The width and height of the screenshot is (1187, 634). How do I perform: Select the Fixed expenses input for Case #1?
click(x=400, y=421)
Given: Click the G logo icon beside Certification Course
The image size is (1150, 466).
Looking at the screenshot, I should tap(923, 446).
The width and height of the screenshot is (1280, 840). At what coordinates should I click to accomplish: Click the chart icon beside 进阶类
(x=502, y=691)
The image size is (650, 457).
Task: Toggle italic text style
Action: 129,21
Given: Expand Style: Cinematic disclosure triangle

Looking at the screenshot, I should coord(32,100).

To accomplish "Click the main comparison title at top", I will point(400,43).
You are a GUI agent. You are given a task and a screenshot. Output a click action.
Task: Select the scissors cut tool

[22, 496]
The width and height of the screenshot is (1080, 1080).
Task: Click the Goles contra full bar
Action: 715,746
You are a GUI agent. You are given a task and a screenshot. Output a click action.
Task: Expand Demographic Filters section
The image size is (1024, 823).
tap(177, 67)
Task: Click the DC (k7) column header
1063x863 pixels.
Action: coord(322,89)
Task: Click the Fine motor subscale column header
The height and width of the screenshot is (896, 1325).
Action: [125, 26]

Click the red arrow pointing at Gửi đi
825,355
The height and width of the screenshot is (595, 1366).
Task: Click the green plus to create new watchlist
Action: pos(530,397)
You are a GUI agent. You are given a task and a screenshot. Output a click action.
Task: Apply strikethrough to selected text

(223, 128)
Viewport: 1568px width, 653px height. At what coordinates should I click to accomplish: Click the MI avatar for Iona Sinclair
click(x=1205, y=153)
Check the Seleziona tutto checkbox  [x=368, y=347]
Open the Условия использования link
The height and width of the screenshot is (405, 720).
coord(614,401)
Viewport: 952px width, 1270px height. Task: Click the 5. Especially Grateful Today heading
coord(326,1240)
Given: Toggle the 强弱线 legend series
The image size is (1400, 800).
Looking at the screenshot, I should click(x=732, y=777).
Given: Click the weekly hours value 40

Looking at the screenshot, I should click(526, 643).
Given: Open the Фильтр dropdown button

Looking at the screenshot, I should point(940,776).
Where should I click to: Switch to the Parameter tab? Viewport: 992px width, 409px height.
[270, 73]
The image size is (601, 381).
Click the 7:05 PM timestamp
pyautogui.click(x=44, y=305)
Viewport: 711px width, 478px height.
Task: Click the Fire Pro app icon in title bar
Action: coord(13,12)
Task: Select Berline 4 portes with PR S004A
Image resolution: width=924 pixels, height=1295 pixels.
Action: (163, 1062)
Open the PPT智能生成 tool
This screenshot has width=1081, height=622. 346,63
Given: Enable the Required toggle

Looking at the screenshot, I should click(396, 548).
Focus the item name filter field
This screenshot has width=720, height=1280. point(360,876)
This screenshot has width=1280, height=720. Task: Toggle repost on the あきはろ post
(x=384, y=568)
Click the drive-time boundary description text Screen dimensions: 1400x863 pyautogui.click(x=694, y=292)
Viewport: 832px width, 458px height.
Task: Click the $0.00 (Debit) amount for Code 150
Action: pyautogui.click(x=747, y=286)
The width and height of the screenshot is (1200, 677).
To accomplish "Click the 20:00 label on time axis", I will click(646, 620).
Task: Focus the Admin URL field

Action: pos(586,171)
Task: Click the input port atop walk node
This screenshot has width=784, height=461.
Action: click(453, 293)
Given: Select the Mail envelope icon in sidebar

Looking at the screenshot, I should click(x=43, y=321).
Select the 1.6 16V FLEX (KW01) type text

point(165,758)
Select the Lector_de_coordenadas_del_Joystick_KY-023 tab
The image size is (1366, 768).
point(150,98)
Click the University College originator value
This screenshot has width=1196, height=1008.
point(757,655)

------------------------------------------------

Copy out each line of the data where the string "will" appears.

To accomplish "Click the main comparison title at top", I will point(400,43).
To accomplish "Click the 20:00 label on time axis", I will click(646, 620).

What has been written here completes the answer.